Diversificar e evoluir, editorial da Folha de São Paulo

Pesquisa nacional precisa fechar o fosso entre ciência básica e inovação; sem isso, biodiversidade só reciclará mito do “berço esplêndido”

Celebrado como campeão da biodiversidade, o Brasil nem mesmo engatinha no aproveitamento desse patrimônio genético em benefício da população.

Estima-se que vivam nas matas brasileiras algo entre 1,4 milhão e 2,4 milhões de espécies vegetais e animais, talvez um oitavo da diversidade biológica da Terra. No entanto, a mais óbvia forma de exploração desses recursos -medicamentos produzidos a partir de plantas, ou fitoterápicos- não fincou raízes por aqui.

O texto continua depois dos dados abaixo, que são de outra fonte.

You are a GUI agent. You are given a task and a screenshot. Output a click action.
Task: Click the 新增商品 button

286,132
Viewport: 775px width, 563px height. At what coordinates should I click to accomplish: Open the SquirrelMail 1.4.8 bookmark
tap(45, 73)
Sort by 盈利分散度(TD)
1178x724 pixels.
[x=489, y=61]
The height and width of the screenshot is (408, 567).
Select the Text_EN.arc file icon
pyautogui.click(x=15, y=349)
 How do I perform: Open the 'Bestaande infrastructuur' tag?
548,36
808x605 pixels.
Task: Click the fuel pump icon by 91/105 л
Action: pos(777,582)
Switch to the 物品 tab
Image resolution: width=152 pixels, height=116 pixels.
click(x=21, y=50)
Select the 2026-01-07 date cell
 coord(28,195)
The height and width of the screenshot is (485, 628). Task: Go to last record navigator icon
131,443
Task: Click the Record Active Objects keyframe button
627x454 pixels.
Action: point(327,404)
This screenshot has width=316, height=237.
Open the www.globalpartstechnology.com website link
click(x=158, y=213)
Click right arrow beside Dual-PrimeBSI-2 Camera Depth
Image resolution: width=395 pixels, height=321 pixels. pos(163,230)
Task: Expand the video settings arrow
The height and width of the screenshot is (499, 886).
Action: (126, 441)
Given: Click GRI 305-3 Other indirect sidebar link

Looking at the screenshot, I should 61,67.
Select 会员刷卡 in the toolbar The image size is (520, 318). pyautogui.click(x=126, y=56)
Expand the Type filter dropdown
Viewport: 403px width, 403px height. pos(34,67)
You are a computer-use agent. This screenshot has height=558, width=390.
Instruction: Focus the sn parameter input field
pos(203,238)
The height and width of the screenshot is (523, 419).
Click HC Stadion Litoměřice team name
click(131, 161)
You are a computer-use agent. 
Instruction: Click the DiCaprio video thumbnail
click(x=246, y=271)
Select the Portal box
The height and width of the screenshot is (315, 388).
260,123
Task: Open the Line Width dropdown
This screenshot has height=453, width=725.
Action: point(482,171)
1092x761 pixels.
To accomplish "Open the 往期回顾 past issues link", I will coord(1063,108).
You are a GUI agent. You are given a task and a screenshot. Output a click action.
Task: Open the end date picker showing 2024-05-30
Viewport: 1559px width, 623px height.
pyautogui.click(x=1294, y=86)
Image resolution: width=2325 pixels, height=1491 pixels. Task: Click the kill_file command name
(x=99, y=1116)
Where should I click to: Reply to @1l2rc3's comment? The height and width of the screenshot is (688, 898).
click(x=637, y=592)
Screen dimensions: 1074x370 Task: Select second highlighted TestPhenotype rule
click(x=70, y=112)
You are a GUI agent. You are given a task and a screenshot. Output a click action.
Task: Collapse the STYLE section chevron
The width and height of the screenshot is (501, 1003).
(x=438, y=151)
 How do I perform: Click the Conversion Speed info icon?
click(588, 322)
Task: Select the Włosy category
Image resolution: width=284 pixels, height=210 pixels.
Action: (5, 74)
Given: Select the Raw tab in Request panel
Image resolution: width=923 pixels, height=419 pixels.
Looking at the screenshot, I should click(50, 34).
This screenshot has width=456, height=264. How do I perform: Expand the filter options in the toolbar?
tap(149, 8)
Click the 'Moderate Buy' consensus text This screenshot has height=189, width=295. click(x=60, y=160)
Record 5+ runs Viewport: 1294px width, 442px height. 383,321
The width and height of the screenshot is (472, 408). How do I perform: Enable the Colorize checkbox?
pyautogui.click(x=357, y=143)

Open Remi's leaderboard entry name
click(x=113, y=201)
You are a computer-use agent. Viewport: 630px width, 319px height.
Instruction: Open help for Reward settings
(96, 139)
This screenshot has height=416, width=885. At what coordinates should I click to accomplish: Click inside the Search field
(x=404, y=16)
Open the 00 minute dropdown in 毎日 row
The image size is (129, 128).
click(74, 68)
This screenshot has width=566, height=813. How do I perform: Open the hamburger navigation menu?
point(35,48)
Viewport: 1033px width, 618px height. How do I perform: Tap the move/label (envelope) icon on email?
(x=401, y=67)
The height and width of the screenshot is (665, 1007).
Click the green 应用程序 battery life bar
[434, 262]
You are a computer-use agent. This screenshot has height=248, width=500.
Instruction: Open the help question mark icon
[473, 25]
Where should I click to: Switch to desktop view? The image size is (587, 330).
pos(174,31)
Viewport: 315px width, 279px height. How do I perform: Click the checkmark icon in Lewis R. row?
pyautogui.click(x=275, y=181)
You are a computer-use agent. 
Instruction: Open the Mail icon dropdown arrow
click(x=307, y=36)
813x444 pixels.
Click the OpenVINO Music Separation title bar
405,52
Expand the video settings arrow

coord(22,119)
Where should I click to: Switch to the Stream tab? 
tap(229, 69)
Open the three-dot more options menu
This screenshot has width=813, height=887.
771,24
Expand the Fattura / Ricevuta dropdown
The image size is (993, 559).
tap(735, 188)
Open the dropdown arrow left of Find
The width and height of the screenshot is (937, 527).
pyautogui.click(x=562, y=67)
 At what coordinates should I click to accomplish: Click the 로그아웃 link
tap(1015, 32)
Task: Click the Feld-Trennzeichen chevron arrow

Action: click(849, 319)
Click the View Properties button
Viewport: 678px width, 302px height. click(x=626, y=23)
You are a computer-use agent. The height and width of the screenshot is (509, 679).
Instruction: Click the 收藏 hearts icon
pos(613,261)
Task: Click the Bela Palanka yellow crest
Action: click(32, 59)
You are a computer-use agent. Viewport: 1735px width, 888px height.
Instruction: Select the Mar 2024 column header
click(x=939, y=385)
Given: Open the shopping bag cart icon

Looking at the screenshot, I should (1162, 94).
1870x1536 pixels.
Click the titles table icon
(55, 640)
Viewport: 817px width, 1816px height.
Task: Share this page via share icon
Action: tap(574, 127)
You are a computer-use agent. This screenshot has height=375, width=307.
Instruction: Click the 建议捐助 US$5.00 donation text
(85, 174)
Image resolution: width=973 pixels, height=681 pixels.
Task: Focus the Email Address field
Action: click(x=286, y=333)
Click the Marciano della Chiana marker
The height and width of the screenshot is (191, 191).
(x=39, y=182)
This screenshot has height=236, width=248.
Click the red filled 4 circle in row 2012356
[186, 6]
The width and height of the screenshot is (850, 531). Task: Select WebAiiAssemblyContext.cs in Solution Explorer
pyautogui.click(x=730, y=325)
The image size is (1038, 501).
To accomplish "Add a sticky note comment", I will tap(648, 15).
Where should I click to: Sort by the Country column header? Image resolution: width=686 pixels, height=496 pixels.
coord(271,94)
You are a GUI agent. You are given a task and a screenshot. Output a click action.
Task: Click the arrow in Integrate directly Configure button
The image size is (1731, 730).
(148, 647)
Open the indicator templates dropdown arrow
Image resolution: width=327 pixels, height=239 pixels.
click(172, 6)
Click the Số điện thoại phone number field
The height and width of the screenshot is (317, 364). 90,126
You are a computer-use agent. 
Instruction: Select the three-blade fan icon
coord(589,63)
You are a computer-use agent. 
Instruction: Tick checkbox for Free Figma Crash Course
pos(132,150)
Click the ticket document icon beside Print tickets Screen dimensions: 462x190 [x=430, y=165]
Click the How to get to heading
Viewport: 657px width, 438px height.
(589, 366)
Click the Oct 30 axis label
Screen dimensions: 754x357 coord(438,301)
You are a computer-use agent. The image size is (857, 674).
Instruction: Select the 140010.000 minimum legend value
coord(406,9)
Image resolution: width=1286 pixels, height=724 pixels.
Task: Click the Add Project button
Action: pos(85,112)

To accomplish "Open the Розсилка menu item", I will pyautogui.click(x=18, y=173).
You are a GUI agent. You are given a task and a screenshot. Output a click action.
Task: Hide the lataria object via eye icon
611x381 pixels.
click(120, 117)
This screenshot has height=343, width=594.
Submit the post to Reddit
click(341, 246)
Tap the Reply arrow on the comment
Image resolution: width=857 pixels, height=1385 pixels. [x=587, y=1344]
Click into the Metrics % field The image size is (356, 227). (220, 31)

Reportagem desta Folha revelou que há no mercado um único fitoterápico desenvolvido no país a partir de plantas da flora nacional. Trata-se de um anti-inflamatório, em forma de pomada, produzido com base na erva-baleeira (Cordia verbenacea), típica da mata atlântica. Foram necessários sete anos e R$ 15 milhões de investimento para lançar o produto.

Mal se conhece o mercado interno para essa classe de remédios. Calcula-se que apresente vendas da ordem de US$ 350 milhões a US$ 550 milhões anuais.

No mundo todo, são US$ 44 bilhões. O Brasil estaria deixando de gerar US$ 5 bilhões ao ano, por sua incapacidade de criar remédios a partir de suas plantas.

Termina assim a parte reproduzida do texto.